I never understood couples who constantly break up and get back together. Even in high school, I knew better than to join back up with someone after we had split. I didn’t see the point. You already know what you’re getting, and you already know you don’t like it.
In one in a million instances, two people might find their way to each other, having learned something from the separation, and actually be happy this time around. The rest of them, though — the overwhelming majority — simply torment each other, annoy everyone else, break up again in a storm of drama, realize that no one else wants their crazy asses, and go right back to each other in a dysfunctional dance of foolishness.
It’s a dance I never wanted to see the kids leaping into, but I suppose it was almost inevitable.

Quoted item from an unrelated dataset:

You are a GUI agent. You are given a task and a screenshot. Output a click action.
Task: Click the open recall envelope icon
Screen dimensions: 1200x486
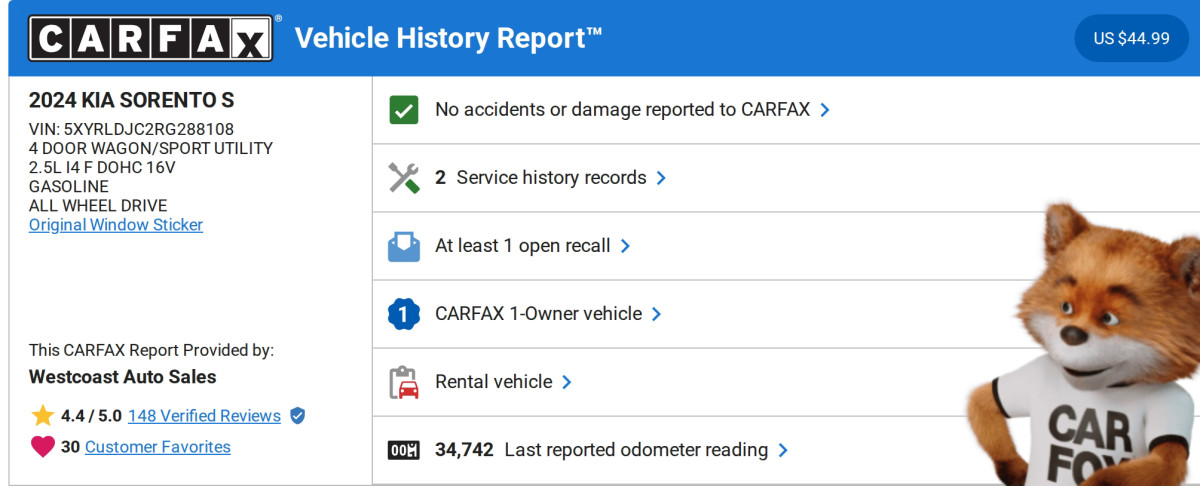(x=403, y=246)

Children learn what they live. Their time with us was fleeting, a weekend here and there. What they lived, day in and day out, has been instability, chaos, maniacally shifting from feigned highs to crash-and-burn lows. Love is not pure and giving, they saw; it is selfish, doled out or withheld based on compliance. It is not steady and unwavering; it is switched on and off, fickle, used like a tool. How were they supposed to learn to seek healthy, happy relationships?

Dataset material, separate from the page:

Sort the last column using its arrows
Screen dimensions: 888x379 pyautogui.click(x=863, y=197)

We’ve talked with the kids, of course, but words go into one ear and out the other. We are the oddity. Peace, contentment, and love must be deafeningly silent in the face of screaming, fighting, attention-demanding drama. We were blotted out by hysteria and frenzy, the cacophony of insanity and immaturity that they embrace as normal. Why wouldn’t they? It’s what they are used to. It’s home.

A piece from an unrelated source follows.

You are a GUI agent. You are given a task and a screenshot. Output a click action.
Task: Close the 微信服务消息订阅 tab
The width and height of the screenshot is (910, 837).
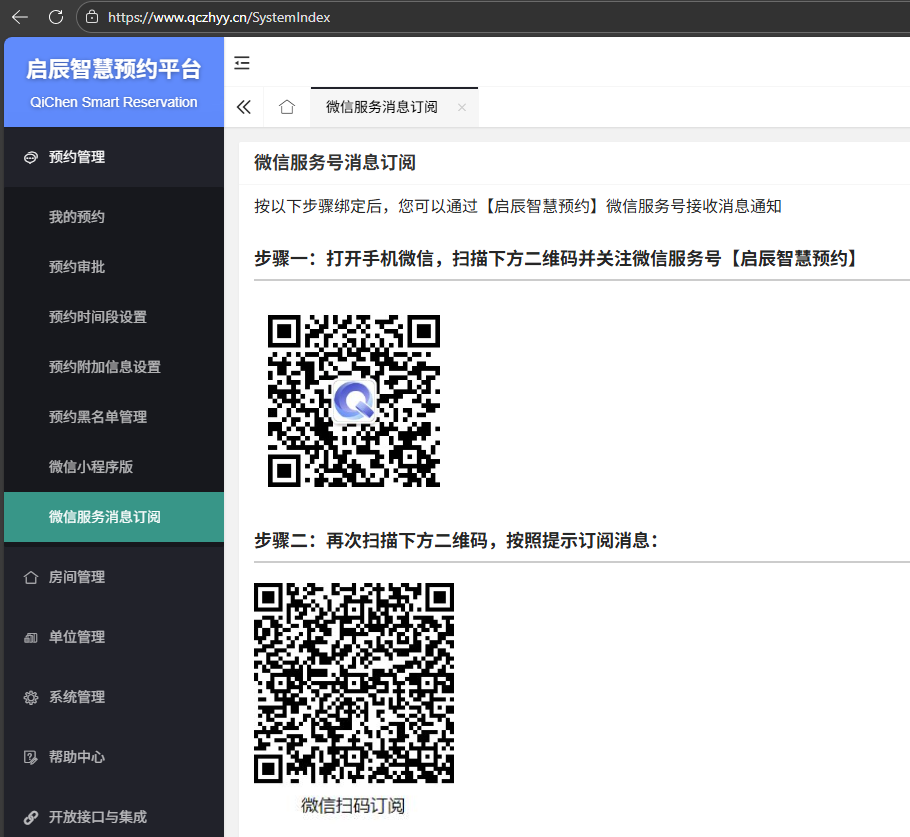(x=462, y=108)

The kids deserved better role modeling, but they are also old enough to realize that something isn’t quite right with that pattern of behavior. It doesn’t take an advanced degree to understand that the actions and choices they have witnessed are not the products of healthy or balanced minds.
I am forced to take the same stance as I do with so much else in the kids’ lives: I pray for better for them. I want them to choose better for themselves. I have talked, guided, and encouraged all I can. They have to take it from here. May they take a deep, hard look at what they have lived, then decide they can do better — and I know they can — and run with that in their hearts, as far as they possibly can, as high as they can. I want them to want more for themselves and know that they deserve better. They always have.